The opinion clearly reflects an ideologically divided court. While Chief Justice John Roberts delivered the majority opinion for the conservative members of the Court, multiple Justices, aligned with the liberal side of the Court, filed dissenting opinions (Justices Ginsburg, Breyer,  Sotomayor, Kagan, and Breyer). Justice Roberts pointed to the 1925 Federal Arbitration Act, and prior rulings, as a predicate to hold that arbitration agreements must be enforced like any other contract and determine that silence in an agreement cannot be utilized to undermine the central benefits of arbitration. Since the employee and Lamps Plus had not expressly agreed to class arbitration, only individual arbitrations were allowed.

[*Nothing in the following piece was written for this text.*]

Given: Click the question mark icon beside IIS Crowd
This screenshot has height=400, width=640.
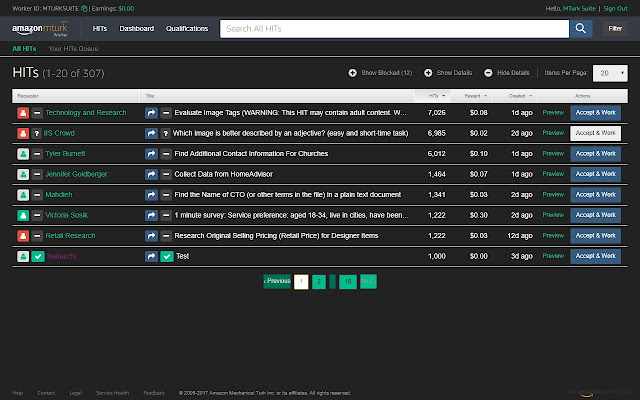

 In her dissent, Justice Kagan stated that the majority had gone well beyond those previous rulings and had effectively nullified a “plain-vanilla rule of contract interpretation” which should require that an ambiguous agreement be read to favor the side that didn’t write it. “Today’s opinion is rooted instead in the majority’s belief that class arbitration ‘undermines the central benefits of arbitration itself,’” Kagan wrote. “But that policy view—of a piece with the majority’s ideas about class litigation—cannot justify displacing generally applicable state law about how to interpret ambiguous contracts.”

The ruling is a victory for Lamps Plus Inc., and businesses in general. Given the robust nature of the varying Justices’ opinions, it remains to be seen whether future cases in this area may end up with different results down the road.

Business Litigation

Products Liability Defendants Held Liable under Maritime Law for Injuries Caused by Products that they did not Make, Sell, or Distribute

By Amy C. Moorkamp, Greensfelder, Hemker & Gale, P.C.

In Air and Liquid Sys. Corp. v. DeVries, 139 S. Ct. 986 (2019), Roberta G. Devries and Shirley McAfee were widows of two United States Navy sailors alleged to have developed cancer after being exposed to asbestos while working on Navy ships and in a naval shipyard.  They sued multiple defendants, including manufacturers of “bare metal” ship components, or parts that were made and shipped before any asbestos-containing insulation materials were added.  The bare metal defendants contended that they should not be liable because their products did not contain any asbestos materials.  The United States Supreme Court, however, found that under maritime tort law, which recognizes “a special solicitude for the welfare of sailors,” a product manufacturer has a duty to warn if its product requires incorporation of a part produced by a third party, the resulting fully incorporated product is likely to be dangerous for its intended uses, and the manufacturer has no reason to believe that the product’s users would be aware of that danger.  This case stands as a cautionary tale to manufacturers and those that represent them, that products liability defendants may be held liable for injuries caused by products that the manufacturer did not make, sell, or distribute, albeit in the limited maritime tort law context.